Screening for prostate cancer is controversial but there is increasing evidence to support it. The previous advice was for men to have an annual DRE (digital rectal examination) and PSA (prostate specific antigen), a screening blood test for prostate cancer, from the age of 50 years or 45 years if there is a family history of prostate cancer. However an even earlier PSA at age 40 can be used as a predictor of prostate cancer and can be used to modify the frequency of PSA testing thereafter. Although most cases of prostate cancer are not genetically linked, having a first degree relative, a father or brother affected doubles a man’s risk of getting prostate cancer and having two first degree relatives affected at least quadruples the risk. Early prostate cancer does not cause symptoms and men should not wait until symptoms to be checked. Men should also be aware that urinary symptoms are more likely to be due to benign changes not cancer.

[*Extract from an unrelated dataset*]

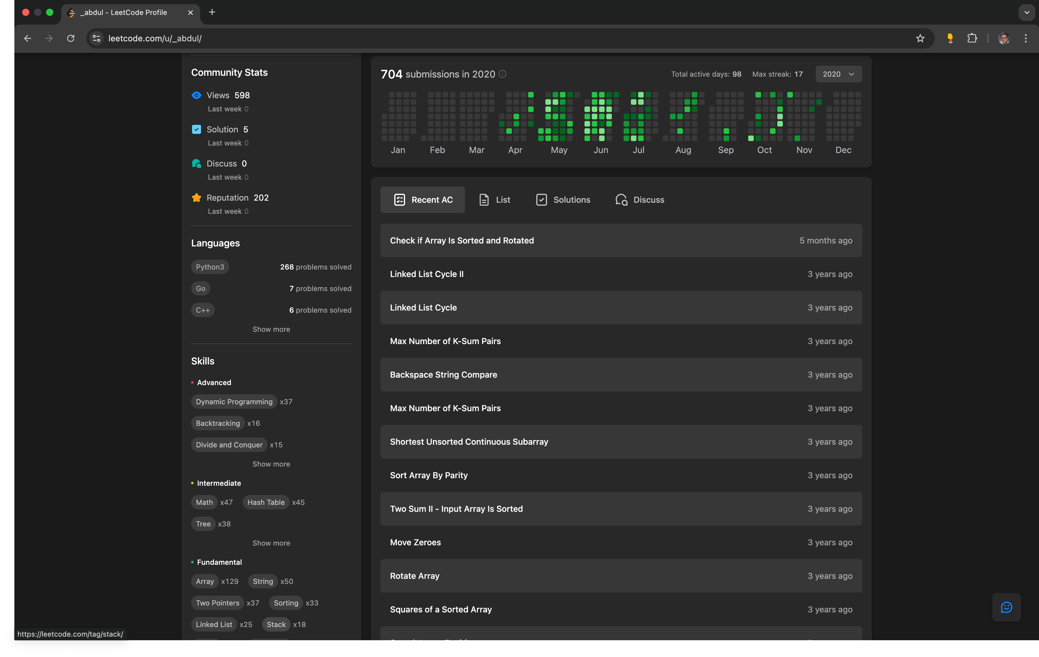Click the Discuss chat bubble icon in Community Stats
This screenshot has height=657, width=1039.
click(x=196, y=163)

If prostate cancer is suspected by the DRE or PSA this is investigated further with a multiparametric MRI and transrectal ultrasound (TRUS) guided transperineal prostate biopsies. 0.5 mm biopsy cores are taken from the prostate under general anaesthetic and sent for histopathology. The grade of the cancer, measured by Gleason Score and amount of cancer is assessed. The pathologist grades the most common cancer pattern out of 5 and the next most common pattern out of five to give a Gleason Score of usually at least 3+3=6 also known as Gleason Grade Group 1 low grade disease. GS 3+4=7 and GS 4+3=7 are treated as intermediate-grade disease and higher scores as high-grade disease. This Gleason Score or Grade Group, the number of biopsy cores infiltrated by cancer and the amount of cancer in each core is very important as treatment decisions are based on this.
Staging radiological studies, usually now a PSMA PET, sometimes a whole body bone scan and CT are usually recommended to look for evidence of spread beyond the prostate capsule, to pelvic lymph nodes and to beyond. These tests are not required for low-grade disease with a low PSA because spread is so unlikely.